4) Assurer que leurs besoins négociés soient satisfaits.

5) Leur faire confiance sur la base du mérite dont l'équation est: confiance méritée = intégrité + intention + capacité d'exécution + résultats.

6) Assurer que toute violation des termes négociés est passible de punition allant jusqu'à la prison.

7) Assurer qu'en cas de corruption, tout leader restitue à l'État ce qui lui a été volé et en subir les conséquences.

8) etc.CRÉDIBILITÉ PLUS CAPITAL FINANCIER
Sans l'investissement initial qu'est la confiance méritée en des leaders d'exécution haïtiens telle que définie par Stephen Covey et reprise ici, les milliards de dollars qui s'envoleront vers Haïti laisseront pour traces, des édifices flambant-neufs, des routes, des ponts, une nouvelle capitale, d'autres infrastructures dans les mêmes mains qui ont fait la perte de ce pays depuis 1804. Aucun plan stratégique ou opérationnel ne peut se matérialiser sans ce capital qu'est la crédibilité.

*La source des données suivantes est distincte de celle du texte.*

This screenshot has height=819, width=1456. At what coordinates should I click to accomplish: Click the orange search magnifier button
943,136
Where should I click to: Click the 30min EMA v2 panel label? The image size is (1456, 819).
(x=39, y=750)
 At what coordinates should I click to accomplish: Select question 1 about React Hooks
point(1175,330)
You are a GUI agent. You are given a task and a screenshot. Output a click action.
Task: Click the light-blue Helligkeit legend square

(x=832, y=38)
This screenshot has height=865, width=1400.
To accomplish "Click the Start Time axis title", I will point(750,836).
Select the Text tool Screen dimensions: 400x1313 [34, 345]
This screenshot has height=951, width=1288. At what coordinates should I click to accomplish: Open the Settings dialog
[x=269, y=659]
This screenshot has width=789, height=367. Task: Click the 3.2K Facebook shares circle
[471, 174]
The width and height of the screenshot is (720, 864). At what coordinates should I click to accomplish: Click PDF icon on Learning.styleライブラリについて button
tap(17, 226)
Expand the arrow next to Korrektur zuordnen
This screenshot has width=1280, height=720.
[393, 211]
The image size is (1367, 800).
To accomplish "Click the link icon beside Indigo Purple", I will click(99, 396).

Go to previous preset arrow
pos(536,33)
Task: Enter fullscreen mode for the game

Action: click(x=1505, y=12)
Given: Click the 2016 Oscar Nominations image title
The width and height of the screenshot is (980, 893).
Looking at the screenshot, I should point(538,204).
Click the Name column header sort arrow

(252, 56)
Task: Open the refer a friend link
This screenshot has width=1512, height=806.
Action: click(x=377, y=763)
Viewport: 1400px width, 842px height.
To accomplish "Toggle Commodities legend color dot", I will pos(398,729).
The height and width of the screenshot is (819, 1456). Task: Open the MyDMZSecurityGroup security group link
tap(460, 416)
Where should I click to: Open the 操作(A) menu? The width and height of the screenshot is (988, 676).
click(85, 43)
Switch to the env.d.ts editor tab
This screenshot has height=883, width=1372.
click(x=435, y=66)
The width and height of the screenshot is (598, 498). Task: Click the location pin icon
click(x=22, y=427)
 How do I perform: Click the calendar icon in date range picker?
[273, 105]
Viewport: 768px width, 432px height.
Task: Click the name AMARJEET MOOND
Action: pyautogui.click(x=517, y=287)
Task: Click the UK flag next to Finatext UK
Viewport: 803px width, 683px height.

On ne construit pas en l'absence d'éthique, d'intégrité, avec des intentions faussées dès le départ.

La confiance méritée n'est pas la confiance aveugle.

Elle est une confiance conditionnelle qui se nourrit avant tout du caractère du leader d'exécution qui lui permet de se tenir debout.

La compétence doit être au rendez-vous également, car la capacité d'exécution et les résultats seront déterminants pour l'avenir d'Haïti, déterminants pour jouir de la confiance du peuple haïtien et de la communauté internationale.

L'arbre de la crédibilité se reconnaît à la qualité des fruits qu'il produit.

La communauté internationale ne doit pas faire d'Haïti du business as usual.

Le moment des grandes décisions est arrivé.

Si l'approche est médiocre, on ne fera qu'ajourner le problème haïtien qui sera et demeurera autant le problème des Haïtiens que celui de l'humanité.

Les Haïtiens ont une part importante à jouer dans l'édification d'une nouvelle Haïti. Cependant, il faut des Haïtiens crédibles qui soient à la hauteur de leurs interlocuteurs étrangers au timon des affaires.

La comédie a assez duré.

Il faut désormais tourner la page au moment opportun.